The most tenured coach at the University of Louisville might not find joining a new athletic conference so special. But for tennis coach Rex Ecarma, the Cardinals’ move is a moment to celebrate.
Ecarma has been at Louisville for 23 seasons, battling the competition in four different conferences, which now becomes five as the Cardinals officially join the Atlantic Coast Conference. The long journey to big-time status is complete.
Ecarma’s experience at Louisville reflects the evolution — some might say turmoil — in college sports over the past two decades or more. Gone are tradition-bound leagues that generally defined a region of the country. They’ve been replaced by five so-called power conferences — the Pac-12, Big Ten, Big 12, Southeastern Conference and ACC.
Twelve teams have adopted new conference affiliations this summer. As Louisville moves to the ACC, the Big Ten adds Maryland and Rutgers. East Carolina, Tulane and Tulsa are new members of the American Athletic Conference. Western Kentucky and Old Dominion go to Conference USA. Appalachian State, Georgia Southern, Idaho and New Mexico State join the Sun Belt Conference.
Regional affinity has been tossed aside in favor of a new identity that favors large television markets that fuel athletic departments with untold amounts of cash. For instance, Maryland stands to rake in an extra $100 million over the next five years from the Big Ten’s lucrative network contract.
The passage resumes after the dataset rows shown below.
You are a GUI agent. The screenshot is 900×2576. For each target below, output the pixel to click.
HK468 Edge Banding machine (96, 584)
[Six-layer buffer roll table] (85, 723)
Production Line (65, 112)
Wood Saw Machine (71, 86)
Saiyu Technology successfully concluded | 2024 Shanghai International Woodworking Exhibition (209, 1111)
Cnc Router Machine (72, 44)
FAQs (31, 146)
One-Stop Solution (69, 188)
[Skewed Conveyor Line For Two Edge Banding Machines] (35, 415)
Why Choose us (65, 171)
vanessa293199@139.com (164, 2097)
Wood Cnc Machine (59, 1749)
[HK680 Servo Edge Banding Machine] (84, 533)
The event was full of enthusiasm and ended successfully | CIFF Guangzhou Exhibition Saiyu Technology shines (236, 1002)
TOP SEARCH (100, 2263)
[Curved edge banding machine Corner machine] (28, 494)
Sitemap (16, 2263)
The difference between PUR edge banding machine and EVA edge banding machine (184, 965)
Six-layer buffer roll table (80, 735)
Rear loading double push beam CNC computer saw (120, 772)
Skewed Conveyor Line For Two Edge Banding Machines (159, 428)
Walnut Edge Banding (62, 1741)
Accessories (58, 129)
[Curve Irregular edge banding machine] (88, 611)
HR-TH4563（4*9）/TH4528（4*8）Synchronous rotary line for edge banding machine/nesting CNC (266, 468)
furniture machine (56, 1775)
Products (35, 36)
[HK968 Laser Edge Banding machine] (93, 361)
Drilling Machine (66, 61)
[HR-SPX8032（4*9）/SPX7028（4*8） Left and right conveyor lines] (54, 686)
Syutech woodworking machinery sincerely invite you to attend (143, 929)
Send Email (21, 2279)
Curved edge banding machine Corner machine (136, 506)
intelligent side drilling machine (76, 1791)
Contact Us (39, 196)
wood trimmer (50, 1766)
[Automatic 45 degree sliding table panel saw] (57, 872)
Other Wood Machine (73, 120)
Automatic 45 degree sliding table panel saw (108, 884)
Here’s one indicator of how fast things have changed: The venerable Big Ten conference now has 14 teams, but the same name.
The whirlwind of conference expansion will likely never end, but there’s sure to be a pause in the frenetic growth of recent years. Today’s league members are locked into long-term television packages, which contain prohibitive financial consequences for those wanting out. Checkmate.
In years to come the Big 12 seems to be the only major conference ripe for growth. The great league from the heartland now has 10 teams. There are open spots but not an openness by the league to consider expansion — at least for now.